I don't believe that the data here is being misrepresented. But the conclusions are not valid.
The gist of the article is:
1. Arctic ice thickness and extent are cyclical and uncorrelated with atmospheric CO2 levels.
2. NOAA sea ice graphs start at a cyclical peak (1979), which incorrectly leads people to believe that Arctic sea ice thickness and extent are on a consistent downward trend, rather than the low end of a multi-decade cycle.
3. Therefore, global warming does not exist (????)
I'm not exaggerating the third point:
Eastern Arctic temperatures closely track the Atlantic Multidecadal Oscillation, and show no correlation with atmospheric CO2.
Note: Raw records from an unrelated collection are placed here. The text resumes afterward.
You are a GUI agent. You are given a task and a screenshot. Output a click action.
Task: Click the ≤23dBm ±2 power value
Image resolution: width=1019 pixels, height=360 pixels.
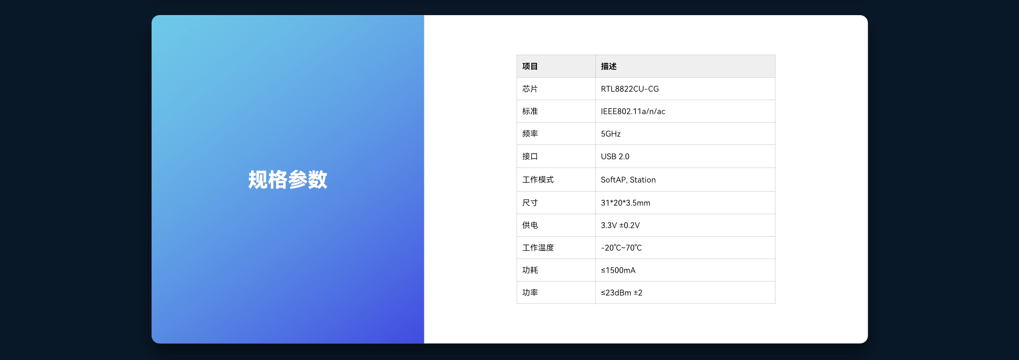tap(621, 293)
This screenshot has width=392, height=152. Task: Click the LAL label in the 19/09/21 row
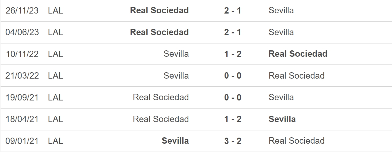56,97
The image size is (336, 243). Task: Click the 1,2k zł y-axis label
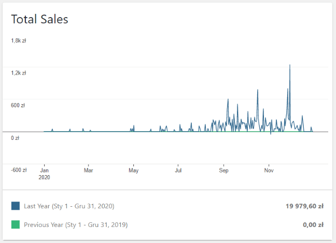click(19, 73)
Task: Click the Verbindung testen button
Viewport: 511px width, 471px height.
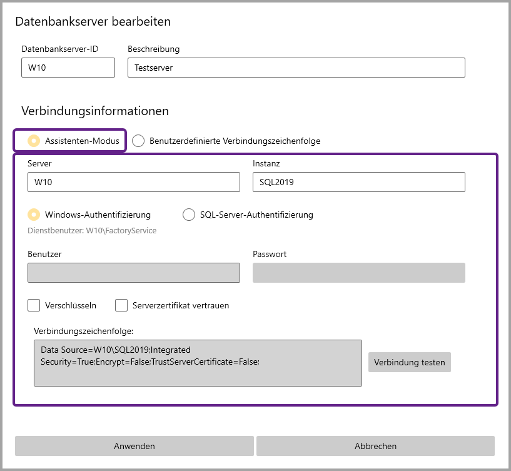Action: click(x=409, y=363)
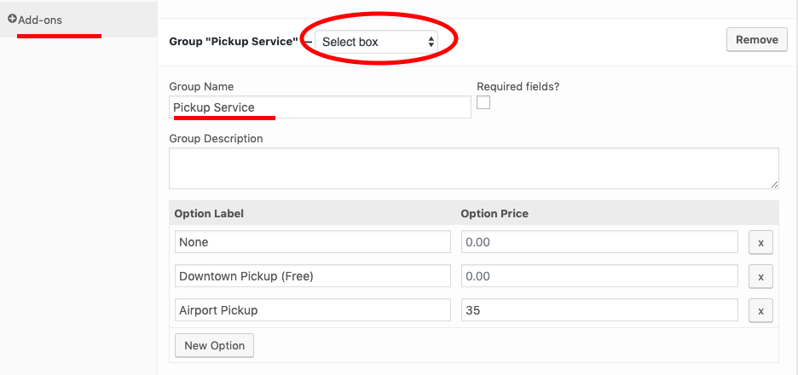Delete the None option row
This screenshot has height=375, width=798.
760,242
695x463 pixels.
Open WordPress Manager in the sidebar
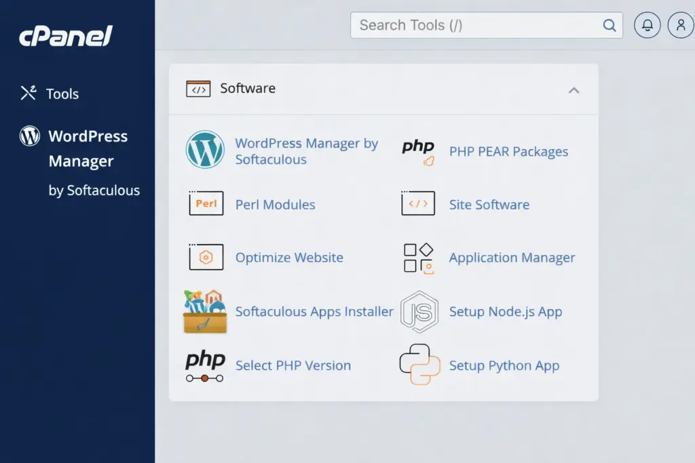point(88,149)
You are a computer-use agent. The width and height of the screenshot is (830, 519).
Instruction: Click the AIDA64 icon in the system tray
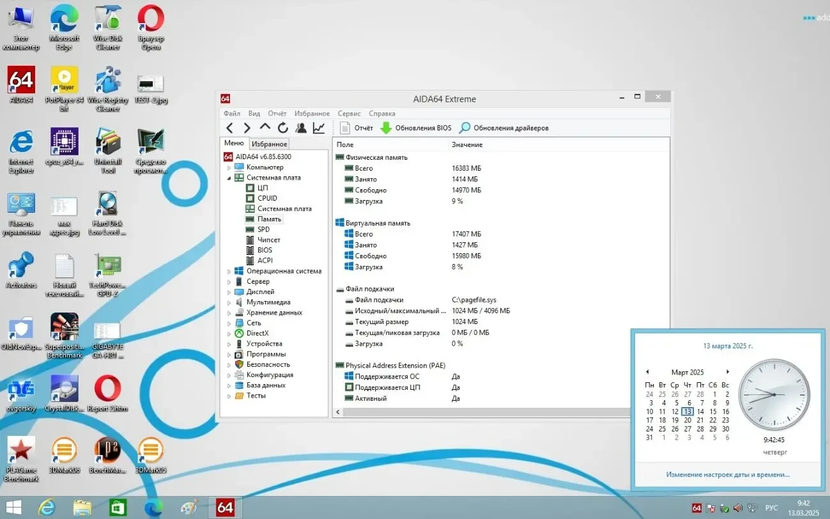point(696,507)
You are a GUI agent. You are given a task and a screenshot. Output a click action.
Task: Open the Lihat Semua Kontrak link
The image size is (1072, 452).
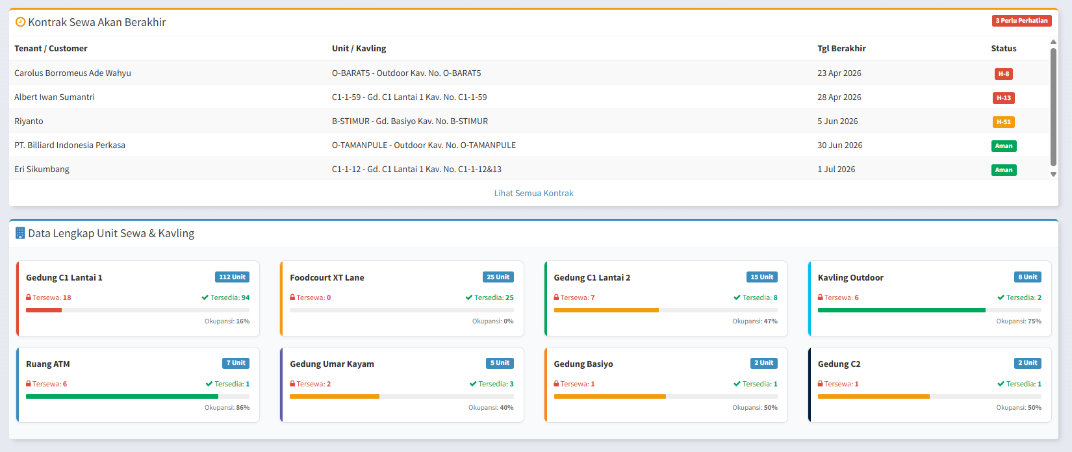pyautogui.click(x=533, y=193)
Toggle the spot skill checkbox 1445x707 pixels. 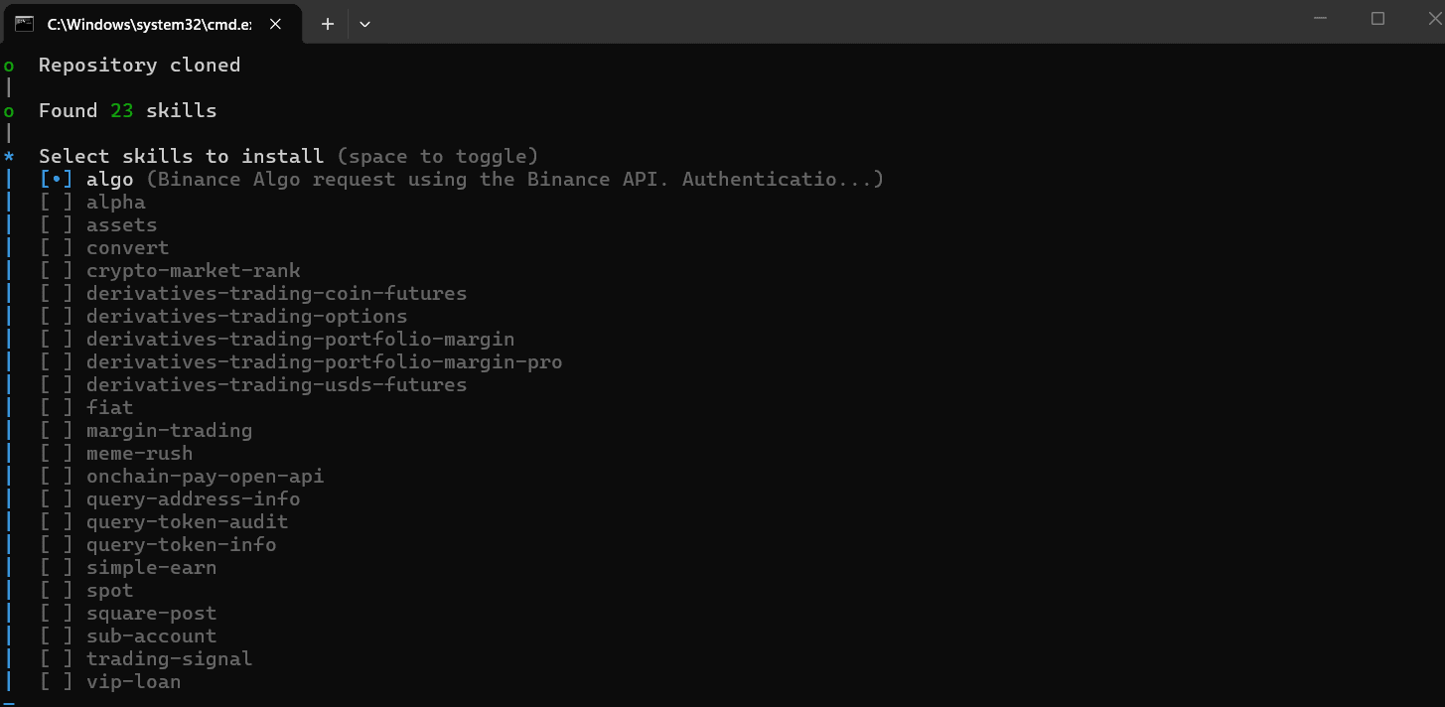tap(57, 591)
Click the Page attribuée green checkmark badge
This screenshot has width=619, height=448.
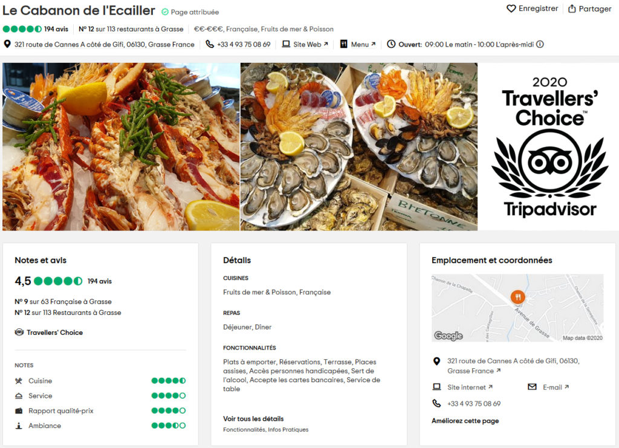(165, 12)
This wrecks global warming theory which is climate scientists’ bread and butter, so NASA simply erases the prior warmth
NOAA and NASA should rightly be taken to task for misrepresenting Arctic ice data.
However to dismiss the entire global warming premise on this basis is a maliciously illogical conclusion.
Spent some more time poking around through this website, and the best conclusion I could draw was: scientists like to make bold predictions on tenuous grounds, and the media likes to make hysterical reports based on those predictions. Therefore we shouldn't believe in global warming because there is a lot of both bold over-prediction and hysterical over-reporting associated with it.
Meanwhile the blog does plenty of disingenuous over-reporting of its own, flagging several historical weather events as evidence that the climate is not changing and that it is not warming.
Edit -
Here's a great example: https://realclimatescience.com/2017/04/global-warming-and-th... it sets up a strawman argument, "climate experts tell us global warming brings in early spring". The author then looks outside his window, sees snow, and concludes that there is no early spring.
Therefore climate change is a hoax, right? We are all being lied to? It's so obvious! Except for the fact that spring did indeed come early on the East Coast: https://www.nytimes.com/interactive/2017/03/08/climate/early... as for the connection to climate change, that was over-reporting. The connection was posed by one research team, who used a computer model to show that greenhouse gas emissions could (in their model) lead to earlier onset of spring.
It's interesting to see how the USGS talks about climate change. In their terms, early onset of spring indicates climate change because the climate is literally changing: spring comes earlier than it used to in the south and east. At no point do they make a connection between average global temperatures or greenhouse gas emissions.
Edit 3 -
Interestingly, the data in that blog post does suggest that there is no need to "save" the Arctic ice, at least not yet.
Monsoon rain in indian Subcontinent has also started happening later and more rain happens in shorter time period which is resulting in flooding and crop damage. I am in agriculture trade and major crop arrivals to the market usually were same time period for decades but seem to be changing in the last few years.